Goal of the exercise — Only one range belongs in the answer: the line holding "Select the Pen tool" through the last line of the records, reproduced as is.

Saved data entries
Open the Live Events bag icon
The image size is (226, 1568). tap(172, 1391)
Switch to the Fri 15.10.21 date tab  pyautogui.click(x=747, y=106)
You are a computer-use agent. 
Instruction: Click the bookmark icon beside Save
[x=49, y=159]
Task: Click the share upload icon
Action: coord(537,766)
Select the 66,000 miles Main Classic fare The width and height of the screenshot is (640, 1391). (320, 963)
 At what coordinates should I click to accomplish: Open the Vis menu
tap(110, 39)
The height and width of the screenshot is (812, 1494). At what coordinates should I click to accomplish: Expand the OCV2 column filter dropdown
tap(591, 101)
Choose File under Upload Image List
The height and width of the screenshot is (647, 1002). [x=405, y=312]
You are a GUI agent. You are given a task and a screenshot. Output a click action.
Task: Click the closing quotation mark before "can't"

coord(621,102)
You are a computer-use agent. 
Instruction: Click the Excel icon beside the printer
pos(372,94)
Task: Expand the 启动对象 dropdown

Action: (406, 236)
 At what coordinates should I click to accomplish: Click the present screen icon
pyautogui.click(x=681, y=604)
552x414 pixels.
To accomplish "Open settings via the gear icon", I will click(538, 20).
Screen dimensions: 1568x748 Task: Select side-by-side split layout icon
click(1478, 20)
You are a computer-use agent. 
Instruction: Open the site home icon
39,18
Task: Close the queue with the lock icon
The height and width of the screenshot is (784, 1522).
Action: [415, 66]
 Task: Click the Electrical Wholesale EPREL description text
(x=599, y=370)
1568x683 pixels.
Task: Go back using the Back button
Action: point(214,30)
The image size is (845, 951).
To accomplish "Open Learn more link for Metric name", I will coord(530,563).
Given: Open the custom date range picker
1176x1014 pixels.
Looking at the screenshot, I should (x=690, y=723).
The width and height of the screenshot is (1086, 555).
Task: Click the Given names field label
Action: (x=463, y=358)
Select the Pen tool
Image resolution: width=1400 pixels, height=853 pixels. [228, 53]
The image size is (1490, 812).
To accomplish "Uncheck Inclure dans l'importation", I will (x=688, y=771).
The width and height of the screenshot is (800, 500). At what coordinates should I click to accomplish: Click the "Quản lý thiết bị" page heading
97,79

Response to the task —
Select the Pen tool
Image resolution: width=1400 pixels, height=853 pixels. [228, 53]
The image size is (1490, 812).
To accomplish "Uncheck Inclure dans l'importation", I will (x=688, y=771).
The width and height of the screenshot is (800, 500). At what coordinates should I click to accomplish: Click the "Quản lý thiết bị" page heading
97,79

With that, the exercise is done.